Contestants John Katumba and Willy Mayambala provided some comic relief to a presidential campaign that so far flatters to deceive.
The Covid-19 overhang means crowds can’t or won’t turn up to support their candidates stealing the thunder from what was potentially going to be an explosive contest.
The two afore mentioned candidates, the youngest in the 11 person field, discovered to their shock that the car provided by the Electoral Commission is only for the security details – each candidate is supposed to sort out their own transport needs. One of them, not two days into the campaign couldn’t feed his security detail. While another was feted when he walked into a Kampal arcade to have his mobile phone screen fixed.
While funny these events bring into sharp relief the issues of political victory.
"For the guerilla fighter if you survive to see the next day, that is victory....
Handicapping the field we can say, this is President Yoweri Museveni’s race to lose. Robert Kyagulanyi will provide a few flashes of brilliance and while he is firing up his base with hope of eventual victory, the more realistic goal is that his National Unity Platform (NUP) gets the most MPs in parliament of any opposition party to lead the opposition.
For more established campaigners like Mugisha Muntu, Norbert Mao, Henry Tumukunde and Patrick Oboi Amuriat the best they can hope for is increasing their name recognition, to set them up for future campaigns and to increase the visibility of their parties, again ahead of future elections.

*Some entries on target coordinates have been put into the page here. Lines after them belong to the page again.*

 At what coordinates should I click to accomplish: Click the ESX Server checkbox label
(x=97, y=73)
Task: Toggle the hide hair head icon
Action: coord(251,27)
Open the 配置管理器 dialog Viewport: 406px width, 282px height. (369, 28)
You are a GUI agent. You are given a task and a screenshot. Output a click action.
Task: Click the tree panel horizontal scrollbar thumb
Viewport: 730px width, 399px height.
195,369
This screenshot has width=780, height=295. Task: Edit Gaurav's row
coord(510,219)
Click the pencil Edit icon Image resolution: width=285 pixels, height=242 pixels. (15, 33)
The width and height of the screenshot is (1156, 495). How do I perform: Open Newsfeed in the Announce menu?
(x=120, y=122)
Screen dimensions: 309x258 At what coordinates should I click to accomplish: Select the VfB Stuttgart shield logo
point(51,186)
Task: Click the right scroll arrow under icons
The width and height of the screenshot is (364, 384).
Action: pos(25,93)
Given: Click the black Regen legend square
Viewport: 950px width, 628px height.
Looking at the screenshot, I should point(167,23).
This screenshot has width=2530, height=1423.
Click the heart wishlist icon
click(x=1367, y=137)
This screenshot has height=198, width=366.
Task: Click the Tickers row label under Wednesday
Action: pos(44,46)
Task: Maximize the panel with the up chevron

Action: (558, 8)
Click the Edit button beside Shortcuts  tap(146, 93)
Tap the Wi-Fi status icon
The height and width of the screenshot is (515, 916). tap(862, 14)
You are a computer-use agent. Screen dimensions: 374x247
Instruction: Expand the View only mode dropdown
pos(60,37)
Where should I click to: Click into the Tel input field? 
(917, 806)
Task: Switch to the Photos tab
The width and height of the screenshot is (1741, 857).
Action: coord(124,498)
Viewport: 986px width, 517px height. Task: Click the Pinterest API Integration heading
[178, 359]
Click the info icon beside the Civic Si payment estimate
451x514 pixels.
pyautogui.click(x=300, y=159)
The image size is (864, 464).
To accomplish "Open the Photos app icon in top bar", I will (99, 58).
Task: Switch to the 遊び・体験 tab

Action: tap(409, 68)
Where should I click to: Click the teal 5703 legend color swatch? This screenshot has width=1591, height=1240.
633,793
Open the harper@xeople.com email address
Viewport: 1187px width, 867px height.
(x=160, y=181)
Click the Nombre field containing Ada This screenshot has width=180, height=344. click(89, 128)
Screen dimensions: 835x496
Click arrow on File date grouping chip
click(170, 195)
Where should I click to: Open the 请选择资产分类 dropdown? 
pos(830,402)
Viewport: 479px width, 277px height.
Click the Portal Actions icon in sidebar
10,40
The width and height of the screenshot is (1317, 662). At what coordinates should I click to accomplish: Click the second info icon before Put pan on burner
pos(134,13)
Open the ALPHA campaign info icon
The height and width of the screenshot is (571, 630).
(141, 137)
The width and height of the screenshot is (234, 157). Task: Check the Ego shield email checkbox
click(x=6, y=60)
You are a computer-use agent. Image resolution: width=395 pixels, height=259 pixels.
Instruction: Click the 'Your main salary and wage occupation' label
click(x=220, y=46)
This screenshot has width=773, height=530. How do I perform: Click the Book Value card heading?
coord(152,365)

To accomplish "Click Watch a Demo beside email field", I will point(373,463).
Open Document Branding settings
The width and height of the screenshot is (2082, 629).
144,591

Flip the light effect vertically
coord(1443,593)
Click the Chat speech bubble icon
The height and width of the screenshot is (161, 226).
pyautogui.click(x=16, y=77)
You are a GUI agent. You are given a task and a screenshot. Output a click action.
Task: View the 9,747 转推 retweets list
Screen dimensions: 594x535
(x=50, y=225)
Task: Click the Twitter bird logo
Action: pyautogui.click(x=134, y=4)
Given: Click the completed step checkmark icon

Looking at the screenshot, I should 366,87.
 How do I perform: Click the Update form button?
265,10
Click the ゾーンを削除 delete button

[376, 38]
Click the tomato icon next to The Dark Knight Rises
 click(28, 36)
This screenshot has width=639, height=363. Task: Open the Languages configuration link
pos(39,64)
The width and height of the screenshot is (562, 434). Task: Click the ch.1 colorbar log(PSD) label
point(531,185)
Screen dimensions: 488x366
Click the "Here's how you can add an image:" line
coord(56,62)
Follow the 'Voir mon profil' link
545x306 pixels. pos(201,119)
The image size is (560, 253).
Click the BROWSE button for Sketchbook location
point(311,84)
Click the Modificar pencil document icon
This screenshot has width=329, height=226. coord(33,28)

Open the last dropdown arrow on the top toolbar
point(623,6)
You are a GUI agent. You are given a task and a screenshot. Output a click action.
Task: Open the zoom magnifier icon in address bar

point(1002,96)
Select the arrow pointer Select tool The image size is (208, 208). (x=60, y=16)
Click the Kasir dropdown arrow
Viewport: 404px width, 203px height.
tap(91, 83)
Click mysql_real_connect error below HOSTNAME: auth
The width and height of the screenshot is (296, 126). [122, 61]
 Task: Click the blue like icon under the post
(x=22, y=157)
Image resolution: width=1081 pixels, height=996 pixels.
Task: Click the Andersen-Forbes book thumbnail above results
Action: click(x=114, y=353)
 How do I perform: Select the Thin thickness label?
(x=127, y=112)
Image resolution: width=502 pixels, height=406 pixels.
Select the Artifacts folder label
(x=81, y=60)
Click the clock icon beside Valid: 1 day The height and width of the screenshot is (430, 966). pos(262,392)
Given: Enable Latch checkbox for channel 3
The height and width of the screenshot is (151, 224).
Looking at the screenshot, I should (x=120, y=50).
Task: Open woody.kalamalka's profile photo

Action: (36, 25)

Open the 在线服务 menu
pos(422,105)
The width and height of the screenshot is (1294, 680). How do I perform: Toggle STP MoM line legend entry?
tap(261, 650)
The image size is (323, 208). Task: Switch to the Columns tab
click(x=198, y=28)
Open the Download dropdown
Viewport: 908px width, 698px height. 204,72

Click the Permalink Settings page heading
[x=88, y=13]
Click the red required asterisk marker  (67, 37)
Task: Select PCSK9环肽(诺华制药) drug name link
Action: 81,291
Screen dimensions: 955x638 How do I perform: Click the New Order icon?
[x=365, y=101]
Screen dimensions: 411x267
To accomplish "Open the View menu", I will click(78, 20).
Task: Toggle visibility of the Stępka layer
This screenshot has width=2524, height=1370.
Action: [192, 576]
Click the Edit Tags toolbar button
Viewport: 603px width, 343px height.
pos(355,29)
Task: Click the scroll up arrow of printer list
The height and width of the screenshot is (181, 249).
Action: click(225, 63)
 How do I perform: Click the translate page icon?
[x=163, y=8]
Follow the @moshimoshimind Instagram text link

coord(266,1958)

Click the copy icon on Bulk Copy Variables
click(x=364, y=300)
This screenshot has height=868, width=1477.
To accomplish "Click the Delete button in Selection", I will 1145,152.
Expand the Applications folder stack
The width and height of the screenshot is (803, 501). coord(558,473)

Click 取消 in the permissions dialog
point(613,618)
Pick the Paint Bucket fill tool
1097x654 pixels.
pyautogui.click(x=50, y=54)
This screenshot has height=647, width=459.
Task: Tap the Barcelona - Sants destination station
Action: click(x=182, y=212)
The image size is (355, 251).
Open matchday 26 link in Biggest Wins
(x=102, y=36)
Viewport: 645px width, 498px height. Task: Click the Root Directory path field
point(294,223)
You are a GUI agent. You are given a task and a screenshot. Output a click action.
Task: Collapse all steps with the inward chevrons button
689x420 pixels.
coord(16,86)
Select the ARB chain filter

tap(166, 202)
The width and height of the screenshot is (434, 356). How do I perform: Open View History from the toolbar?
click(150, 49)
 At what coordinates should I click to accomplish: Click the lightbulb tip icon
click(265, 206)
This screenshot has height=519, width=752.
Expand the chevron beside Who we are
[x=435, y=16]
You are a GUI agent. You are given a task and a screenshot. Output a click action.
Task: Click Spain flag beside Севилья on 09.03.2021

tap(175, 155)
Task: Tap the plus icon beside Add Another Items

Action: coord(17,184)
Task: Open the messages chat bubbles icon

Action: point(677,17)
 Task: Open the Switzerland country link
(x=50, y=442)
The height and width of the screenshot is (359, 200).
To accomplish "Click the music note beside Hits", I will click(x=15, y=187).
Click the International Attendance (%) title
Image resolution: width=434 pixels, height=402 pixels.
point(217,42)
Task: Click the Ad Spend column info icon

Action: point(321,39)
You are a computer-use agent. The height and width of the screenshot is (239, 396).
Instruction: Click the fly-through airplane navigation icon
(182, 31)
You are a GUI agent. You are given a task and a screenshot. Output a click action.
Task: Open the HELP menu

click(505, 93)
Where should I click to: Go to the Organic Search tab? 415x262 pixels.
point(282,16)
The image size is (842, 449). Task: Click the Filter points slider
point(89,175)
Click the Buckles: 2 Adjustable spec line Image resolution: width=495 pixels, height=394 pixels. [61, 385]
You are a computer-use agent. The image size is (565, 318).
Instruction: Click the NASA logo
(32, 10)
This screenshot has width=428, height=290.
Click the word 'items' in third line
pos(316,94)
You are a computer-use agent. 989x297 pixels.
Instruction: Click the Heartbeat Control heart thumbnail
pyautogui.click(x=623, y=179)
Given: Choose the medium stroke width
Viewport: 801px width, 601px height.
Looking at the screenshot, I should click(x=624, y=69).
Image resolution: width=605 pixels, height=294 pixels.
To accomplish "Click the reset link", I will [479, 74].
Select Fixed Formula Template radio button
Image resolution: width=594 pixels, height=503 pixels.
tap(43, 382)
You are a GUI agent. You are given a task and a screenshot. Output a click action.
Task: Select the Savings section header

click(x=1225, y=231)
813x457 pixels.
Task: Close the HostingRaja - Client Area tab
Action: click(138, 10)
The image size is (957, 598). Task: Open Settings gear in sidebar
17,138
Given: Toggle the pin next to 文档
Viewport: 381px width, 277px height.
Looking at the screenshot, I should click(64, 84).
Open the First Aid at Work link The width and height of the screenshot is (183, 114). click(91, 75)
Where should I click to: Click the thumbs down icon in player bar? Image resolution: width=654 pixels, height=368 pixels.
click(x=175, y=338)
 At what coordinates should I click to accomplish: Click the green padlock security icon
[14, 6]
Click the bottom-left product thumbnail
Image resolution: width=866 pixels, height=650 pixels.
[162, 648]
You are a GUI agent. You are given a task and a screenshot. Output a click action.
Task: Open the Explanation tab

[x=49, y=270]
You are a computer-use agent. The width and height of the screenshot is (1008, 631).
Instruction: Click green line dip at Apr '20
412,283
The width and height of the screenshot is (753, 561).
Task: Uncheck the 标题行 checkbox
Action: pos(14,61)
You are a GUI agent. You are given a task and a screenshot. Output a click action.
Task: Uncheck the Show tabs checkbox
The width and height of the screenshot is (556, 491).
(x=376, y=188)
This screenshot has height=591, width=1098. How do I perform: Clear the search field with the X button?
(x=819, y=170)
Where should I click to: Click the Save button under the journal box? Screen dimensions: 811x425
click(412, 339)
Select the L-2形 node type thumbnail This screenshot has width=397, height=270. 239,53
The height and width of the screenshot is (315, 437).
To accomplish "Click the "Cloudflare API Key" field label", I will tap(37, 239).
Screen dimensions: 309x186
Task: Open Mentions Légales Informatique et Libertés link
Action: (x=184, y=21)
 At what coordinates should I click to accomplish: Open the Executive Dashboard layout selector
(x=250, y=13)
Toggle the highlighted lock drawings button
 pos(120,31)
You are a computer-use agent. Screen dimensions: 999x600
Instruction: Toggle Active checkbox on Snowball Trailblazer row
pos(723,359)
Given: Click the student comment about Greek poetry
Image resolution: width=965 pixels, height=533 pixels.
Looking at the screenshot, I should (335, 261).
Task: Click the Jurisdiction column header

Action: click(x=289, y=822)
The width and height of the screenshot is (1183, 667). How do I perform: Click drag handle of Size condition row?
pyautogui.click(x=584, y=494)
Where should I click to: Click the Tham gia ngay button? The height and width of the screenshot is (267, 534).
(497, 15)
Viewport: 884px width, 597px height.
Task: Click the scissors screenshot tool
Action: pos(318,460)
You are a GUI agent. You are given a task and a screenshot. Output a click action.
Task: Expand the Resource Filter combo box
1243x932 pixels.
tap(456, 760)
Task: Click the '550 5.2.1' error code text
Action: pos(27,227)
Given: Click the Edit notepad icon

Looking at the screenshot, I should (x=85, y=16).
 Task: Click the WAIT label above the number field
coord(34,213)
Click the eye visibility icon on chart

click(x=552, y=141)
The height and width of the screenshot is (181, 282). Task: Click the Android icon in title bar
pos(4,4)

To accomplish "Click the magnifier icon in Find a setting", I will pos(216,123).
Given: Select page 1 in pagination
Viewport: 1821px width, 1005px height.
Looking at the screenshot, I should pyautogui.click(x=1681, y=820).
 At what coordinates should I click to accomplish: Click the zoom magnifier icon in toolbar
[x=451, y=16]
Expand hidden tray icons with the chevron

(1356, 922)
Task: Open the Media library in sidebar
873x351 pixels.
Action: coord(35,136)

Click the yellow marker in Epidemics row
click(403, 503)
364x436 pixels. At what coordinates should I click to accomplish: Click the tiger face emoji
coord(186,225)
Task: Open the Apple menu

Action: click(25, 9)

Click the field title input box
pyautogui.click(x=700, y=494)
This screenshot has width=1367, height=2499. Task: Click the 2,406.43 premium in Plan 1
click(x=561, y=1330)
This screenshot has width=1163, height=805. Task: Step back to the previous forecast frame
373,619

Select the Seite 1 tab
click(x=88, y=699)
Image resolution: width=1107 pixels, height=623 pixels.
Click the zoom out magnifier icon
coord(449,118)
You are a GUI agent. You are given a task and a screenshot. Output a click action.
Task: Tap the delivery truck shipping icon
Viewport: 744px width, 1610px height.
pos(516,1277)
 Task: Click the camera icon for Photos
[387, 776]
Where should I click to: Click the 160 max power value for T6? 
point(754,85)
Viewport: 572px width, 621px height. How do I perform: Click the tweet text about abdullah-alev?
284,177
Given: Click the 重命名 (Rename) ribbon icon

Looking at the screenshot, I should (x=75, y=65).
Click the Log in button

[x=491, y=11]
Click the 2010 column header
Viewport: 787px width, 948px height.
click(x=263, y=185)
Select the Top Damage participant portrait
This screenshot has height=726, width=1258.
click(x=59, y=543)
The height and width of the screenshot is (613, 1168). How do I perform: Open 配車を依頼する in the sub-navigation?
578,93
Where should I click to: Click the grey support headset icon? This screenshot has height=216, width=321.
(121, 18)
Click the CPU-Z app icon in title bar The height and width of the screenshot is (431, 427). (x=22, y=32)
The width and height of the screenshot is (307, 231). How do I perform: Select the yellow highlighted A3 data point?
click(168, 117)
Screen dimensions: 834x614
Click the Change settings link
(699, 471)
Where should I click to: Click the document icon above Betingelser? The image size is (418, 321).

Going by past performance and name recognition --- or lack of thereof, the rest are really just making up the numbers.
None of this is a bad thing.
There can only be one winner and all 11 contestants know it. For the sake of their sanity the rest have to recalibrate what victory means to them.
Beyond gunning for absolute victory, increasing influence in the house, setting up for future elections, there maybe a case for a candidate or candidates who run to highlight a particular issue. The benefit of the presidential campaigns is that over the 65 days of the campaign one can criss cross the length and breadth of this nation and talk to anyone willing to listen about their pet subject.
The front runners on their part will be trying to be all things to all men, but a fringe candidate can focus on a topic or handful of topics diverting little from their central theme for the next two months.
In a democratic society this is a good thing. In the US we had for along time Ralf Nader, turning up every four years to bat for environmental issues. In the UK there are parties pushing the self rule of the regions cause – their finest hour came with Brexit. And in any number of established democracies their small parties throwing their hats in to the race to front one peripheral issue or the other. And some are rewarded for their doggedness and persistence, albeit after years of straining at the bit.
"While people may not waste their votes on these outliers, a message is often wedged in our subconcious and can end up ricochetting around our heads, eventually gaining traction – and who knows, in a few years or decades become a mainstream issue....
And why not? When democracies took their first tentative steps decades ago the main parties were the conservative ones, often fronting the interests of the landed gentry. The industrial revolution came along and labour issues came to the fore, it too was a fringe issue at one time.
What is needed, and it will take time, is for the candidates fronting these seemingly sideline issues, to cobble a coherent message, articulate it better and maintain consistency over the long haul.
So
"While Katumba and Mayambala may seem like the trick ponies of this race, spare an ear for their message, however outlandish it may seem now....Who knows, one day in the future we will nod knowingly when we remember that this is what Katumba/Mayambala was talking about in 2020.